- Reading text
● ● ● ●

OUR VIEW: Got ‘milk’? Dairy label bill seems like udder nonsense
Published 9:00 am Wednesday, March 8, 2023
Describe the taste of “milk”?
Trending
What used to be an absolute — milk tastes like milk, just as water tastes like water — has evolved as alternatives to the cow’s milk the majority drank as kids have hit the market.
Soy “milk.” Almond “milk.” Cashew, coconut, flaxseed, hazelnut, macadamia nut, oat, pea, peanut, pecan, quinoa and walnut “milk.”
Even hemp “milk.”
Trending
Now the United States Senate, which clearly has nothing better to do, is considering bipartisan legislation that would strip those products of the one thing that ties them all together.
The word “milk” itself.
Speaking of governmental officials who have nothing better to do, someone had to come up with a name for this proposal and — in a title that could only have been conceived in a subcommittee — came up with this:
“Defending Against Imitations and Replacements of Yogurt, Milk, and Cheese to Promote Regular Intake of Dairy Everyday Act.”

● ● ● ●

- Dataset excerpt

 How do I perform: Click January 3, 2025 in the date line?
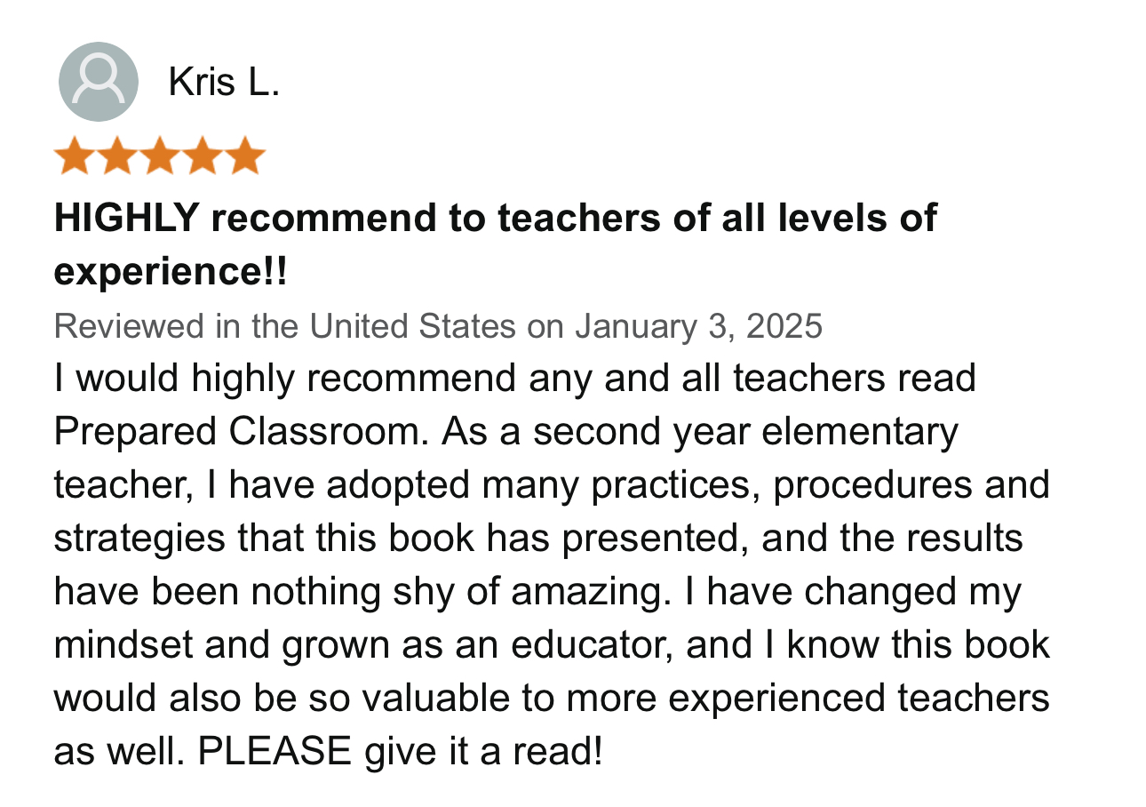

● ● ● ●

- Written task
Write the next few paragraphs of the editorial about the dairy labeling bill, starting right after the bill's full title. The data comes from a different source than the editorial.

- Answer to the problem
We’ll save you the trouble. The first letters (more or less) spell out the DAIRY PRIDE Act.
We know what you’re thinking … that this is utterly, err, utterly ridiculous. But this group of senators are dadgum serious about showing their constituencies back in their dairy-laden states that they’re looking out for their best interests.
And, while they’re at it, the DAIRY PRIDE Act takes on those purveyors of alternative cheeses and yogurts.
Supporters of the bill say that it will both protect the interests of dairy farmers while ensuring that customers get what they’re paying for, nutritionally, when they pick up a half-gallon of something with “milk” on the label.
“It is unfair for non-dairy products to capitalize on milk’s nutritious brand,” says Republican Sen. Susan Collins of Maine.
For its part, the Food and Drug Administration recently issued a draft of guidelines that would require alternative milks to include package labeling explaining the difference between such products and those from a dairy.
That, however, doesn’t go far enough for the senators behind the Defending Against Imitations and Replacements of Yogurt, Milk, and Cheese to Promote Regular Intake of Dairy Everyday Act.
“A food is a dairy product only if the food is, contains as a primary ingredient, or is derived,” the bill’s text reads, “from the lacteal secretion, practically free from colostrum, obtained by the complete milking of one or more hooved mammals.”
No exceptions were noted for milk from a whale or, for that matter, a human mother — unless, apparently, the mother in question has hooves.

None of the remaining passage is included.